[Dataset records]
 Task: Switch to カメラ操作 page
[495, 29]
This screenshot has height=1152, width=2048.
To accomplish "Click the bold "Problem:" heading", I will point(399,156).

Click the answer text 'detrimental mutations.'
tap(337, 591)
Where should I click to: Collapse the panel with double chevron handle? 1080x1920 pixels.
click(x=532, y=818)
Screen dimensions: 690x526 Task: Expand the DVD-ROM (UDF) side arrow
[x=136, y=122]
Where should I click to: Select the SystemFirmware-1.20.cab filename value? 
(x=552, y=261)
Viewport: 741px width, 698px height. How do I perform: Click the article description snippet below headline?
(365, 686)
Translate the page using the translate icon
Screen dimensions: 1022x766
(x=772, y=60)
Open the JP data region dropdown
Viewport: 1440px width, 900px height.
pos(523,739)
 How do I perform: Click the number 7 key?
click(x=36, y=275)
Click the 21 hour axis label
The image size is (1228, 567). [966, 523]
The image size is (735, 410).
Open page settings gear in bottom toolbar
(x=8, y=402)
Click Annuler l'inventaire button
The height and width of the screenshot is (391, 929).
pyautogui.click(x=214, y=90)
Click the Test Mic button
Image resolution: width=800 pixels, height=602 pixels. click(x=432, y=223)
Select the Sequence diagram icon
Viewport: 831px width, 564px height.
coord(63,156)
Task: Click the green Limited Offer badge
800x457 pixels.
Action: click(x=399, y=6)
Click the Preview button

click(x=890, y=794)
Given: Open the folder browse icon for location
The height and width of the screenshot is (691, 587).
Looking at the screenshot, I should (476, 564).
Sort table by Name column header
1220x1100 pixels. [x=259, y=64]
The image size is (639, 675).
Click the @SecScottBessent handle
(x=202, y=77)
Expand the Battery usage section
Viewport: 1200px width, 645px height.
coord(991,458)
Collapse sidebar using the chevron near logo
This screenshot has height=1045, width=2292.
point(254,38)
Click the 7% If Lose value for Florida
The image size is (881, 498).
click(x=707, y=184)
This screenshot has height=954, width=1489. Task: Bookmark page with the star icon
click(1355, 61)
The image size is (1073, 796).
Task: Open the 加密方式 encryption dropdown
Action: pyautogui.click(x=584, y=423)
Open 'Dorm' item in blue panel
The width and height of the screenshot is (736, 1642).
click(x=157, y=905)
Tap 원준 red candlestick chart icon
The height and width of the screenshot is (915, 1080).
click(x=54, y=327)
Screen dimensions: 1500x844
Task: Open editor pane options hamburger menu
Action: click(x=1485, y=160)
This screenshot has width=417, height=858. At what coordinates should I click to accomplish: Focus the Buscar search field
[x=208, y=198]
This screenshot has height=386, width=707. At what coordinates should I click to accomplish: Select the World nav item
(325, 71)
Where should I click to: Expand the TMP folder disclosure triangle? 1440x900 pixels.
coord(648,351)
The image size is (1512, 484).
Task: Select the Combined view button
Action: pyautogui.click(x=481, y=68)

▸ Assignment
Output the data once more, exactly as given.

▸ Exercise solution
 Task: Switch to カメラ操作 page
[495, 29]
This screenshot has height=1152, width=2048.
To accomplish "Click the bold "Problem:" heading", I will point(399,156).

Click the answer text 'detrimental mutations.'
tap(337, 591)
Where should I click to: Collapse the panel with double chevron handle? 1080x1920 pixels.
click(x=532, y=818)
Screen dimensions: 690x526 Task: Expand the DVD-ROM (UDF) side arrow
[x=136, y=122]
Where should I click to: Select the SystemFirmware-1.20.cab filename value? 
(x=552, y=261)
Viewport: 741px width, 698px height. How do I perform: Click the article description snippet below headline?
(365, 686)
Translate the page using the translate icon
Screen dimensions: 1022x766
(x=772, y=60)
Open the JP data region dropdown
Viewport: 1440px width, 900px height.
pos(523,739)
 How do I perform: Click the number 7 key?
click(x=36, y=275)
Click the 21 hour axis label
The image size is (1228, 567). [966, 523]
The image size is (735, 410).
Open page settings gear in bottom toolbar
(x=8, y=402)
Click Annuler l'inventaire button
The height and width of the screenshot is (391, 929).
pyautogui.click(x=214, y=90)
Click the Test Mic button
Image resolution: width=800 pixels, height=602 pixels. click(x=432, y=223)
Select the Sequence diagram icon
Viewport: 831px width, 564px height.
coord(63,156)
Task: Click the green Limited Offer badge
800x457 pixels.
Action: click(x=399, y=6)
Click the Preview button

click(x=890, y=794)
Given: Open the folder browse icon for location
The height and width of the screenshot is (691, 587).
Looking at the screenshot, I should (476, 564).
Sort table by Name column header
1220x1100 pixels. [x=259, y=64]
The image size is (639, 675).
Click the @SecScottBessent handle
(x=202, y=77)
Expand the Battery usage section
Viewport: 1200px width, 645px height.
coord(991,458)
Collapse sidebar using the chevron near logo
This screenshot has height=1045, width=2292.
point(254,38)
Click the 7% If Lose value for Florida
The image size is (881, 498).
click(x=707, y=184)
This screenshot has height=954, width=1489. Task: Bookmark page with the star icon
click(1355, 61)
The image size is (1073, 796).
Task: Open the 加密方式 encryption dropdown
Action: pyautogui.click(x=584, y=423)
Open 'Dorm' item in blue panel
The width and height of the screenshot is (736, 1642).
click(x=157, y=905)
Tap 원준 red candlestick chart icon
The height and width of the screenshot is (915, 1080).
click(x=54, y=327)
Screen dimensions: 1500x844
Task: Open editor pane options hamburger menu
Action: click(x=1485, y=160)
This screenshot has width=417, height=858. At what coordinates should I click to accomplish: Focus the Buscar search field
[x=208, y=198]
This screenshot has height=386, width=707. At what coordinates should I click to accomplish: Select the World nav item
(325, 71)
Where should I click to: Expand the TMP folder disclosure triangle? 1440x900 pixels.
coord(648,351)
The image size is (1512, 484).
Task: Select the Combined view button
Action: pyautogui.click(x=481, y=68)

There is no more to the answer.